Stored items
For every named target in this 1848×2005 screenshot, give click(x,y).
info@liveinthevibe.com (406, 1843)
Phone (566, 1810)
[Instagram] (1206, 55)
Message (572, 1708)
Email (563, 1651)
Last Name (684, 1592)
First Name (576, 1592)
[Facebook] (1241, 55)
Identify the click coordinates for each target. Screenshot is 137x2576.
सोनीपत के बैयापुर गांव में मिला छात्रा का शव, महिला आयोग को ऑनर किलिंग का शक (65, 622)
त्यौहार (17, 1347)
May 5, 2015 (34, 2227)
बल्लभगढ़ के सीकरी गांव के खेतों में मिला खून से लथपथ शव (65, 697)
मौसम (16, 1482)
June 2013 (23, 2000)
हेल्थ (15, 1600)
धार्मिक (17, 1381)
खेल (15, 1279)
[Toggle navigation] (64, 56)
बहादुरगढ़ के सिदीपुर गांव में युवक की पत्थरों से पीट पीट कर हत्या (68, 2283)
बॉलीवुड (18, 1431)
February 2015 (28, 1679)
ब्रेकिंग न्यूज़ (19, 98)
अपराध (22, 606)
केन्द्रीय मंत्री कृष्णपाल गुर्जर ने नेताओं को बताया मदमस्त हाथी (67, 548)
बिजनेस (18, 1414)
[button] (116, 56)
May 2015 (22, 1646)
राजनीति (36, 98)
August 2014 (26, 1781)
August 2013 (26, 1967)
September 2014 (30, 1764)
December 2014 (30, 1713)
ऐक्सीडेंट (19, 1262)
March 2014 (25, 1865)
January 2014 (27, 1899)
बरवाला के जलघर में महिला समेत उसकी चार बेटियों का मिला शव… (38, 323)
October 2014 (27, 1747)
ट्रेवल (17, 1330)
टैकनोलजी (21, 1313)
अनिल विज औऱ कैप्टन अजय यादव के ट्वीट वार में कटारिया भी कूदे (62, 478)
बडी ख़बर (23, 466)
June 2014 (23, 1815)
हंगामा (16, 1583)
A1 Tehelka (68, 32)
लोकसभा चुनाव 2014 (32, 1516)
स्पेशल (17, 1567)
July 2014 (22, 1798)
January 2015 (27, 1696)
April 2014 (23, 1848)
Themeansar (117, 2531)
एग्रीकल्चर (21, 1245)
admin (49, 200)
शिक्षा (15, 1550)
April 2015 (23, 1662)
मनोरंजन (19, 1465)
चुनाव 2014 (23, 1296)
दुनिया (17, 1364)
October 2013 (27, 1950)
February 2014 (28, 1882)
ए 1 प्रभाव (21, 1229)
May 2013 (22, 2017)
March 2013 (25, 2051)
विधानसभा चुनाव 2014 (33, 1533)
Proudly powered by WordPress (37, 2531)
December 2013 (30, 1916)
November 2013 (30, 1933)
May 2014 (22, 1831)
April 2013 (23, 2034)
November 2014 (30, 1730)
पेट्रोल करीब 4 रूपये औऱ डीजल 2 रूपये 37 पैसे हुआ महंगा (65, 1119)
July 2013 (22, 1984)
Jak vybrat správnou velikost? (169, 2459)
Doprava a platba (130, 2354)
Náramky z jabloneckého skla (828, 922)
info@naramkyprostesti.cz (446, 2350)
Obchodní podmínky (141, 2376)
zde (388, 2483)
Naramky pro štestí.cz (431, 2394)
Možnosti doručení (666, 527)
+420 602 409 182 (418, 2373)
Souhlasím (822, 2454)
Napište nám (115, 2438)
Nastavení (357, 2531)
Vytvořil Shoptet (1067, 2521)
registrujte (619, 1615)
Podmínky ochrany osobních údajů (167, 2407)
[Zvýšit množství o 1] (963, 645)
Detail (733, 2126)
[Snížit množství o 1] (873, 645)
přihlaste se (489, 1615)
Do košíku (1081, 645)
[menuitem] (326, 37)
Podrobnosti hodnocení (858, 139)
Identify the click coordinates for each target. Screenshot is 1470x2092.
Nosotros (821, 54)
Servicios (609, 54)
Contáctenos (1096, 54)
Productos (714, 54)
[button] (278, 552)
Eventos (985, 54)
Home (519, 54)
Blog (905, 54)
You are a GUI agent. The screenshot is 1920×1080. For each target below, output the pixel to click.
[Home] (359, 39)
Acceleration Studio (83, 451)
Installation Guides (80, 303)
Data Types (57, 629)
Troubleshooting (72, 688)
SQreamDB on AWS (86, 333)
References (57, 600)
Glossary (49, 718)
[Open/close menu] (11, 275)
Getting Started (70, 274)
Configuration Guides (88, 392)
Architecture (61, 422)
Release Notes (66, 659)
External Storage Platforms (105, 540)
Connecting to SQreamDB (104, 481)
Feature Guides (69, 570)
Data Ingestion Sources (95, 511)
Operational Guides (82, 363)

> [What is required]: From the line containing "Do košíku (1081, 645)" through the last line of the entries above, print each line exactly as it stands.

> [Expected answer]:
Do košíku (1081, 645)
[menuitem] (326, 37)
Podrobnosti hodnocení (858, 139)
Identify the click coordinates for each target. Screenshot is 1470x2092.
Nosotros (821, 54)
Servicios (609, 54)
Contáctenos (1096, 54)
Productos (714, 54)
[button] (278, 552)
Eventos (985, 54)
Home (519, 54)
Blog (905, 54)
You are a GUI agent. The screenshot is 1920×1080. For each target below, output the pixel to click.
[Home] (359, 39)
Acceleration Studio (83, 451)
Installation Guides (80, 303)
Data Types (57, 629)
Troubleshooting (72, 688)
SQreamDB on AWS (86, 333)
References (57, 600)
Glossary (49, 718)
[Open/close menu] (11, 275)
Getting Started (70, 274)
Configuration Guides (88, 392)
Architecture (61, 422)
Release Notes (66, 659)
External Storage Platforms (105, 540)
Connecting to SQreamDB (104, 481)
Feature Guides (69, 570)
Data Ingestion Sources (95, 511)
Operational Guides (82, 363)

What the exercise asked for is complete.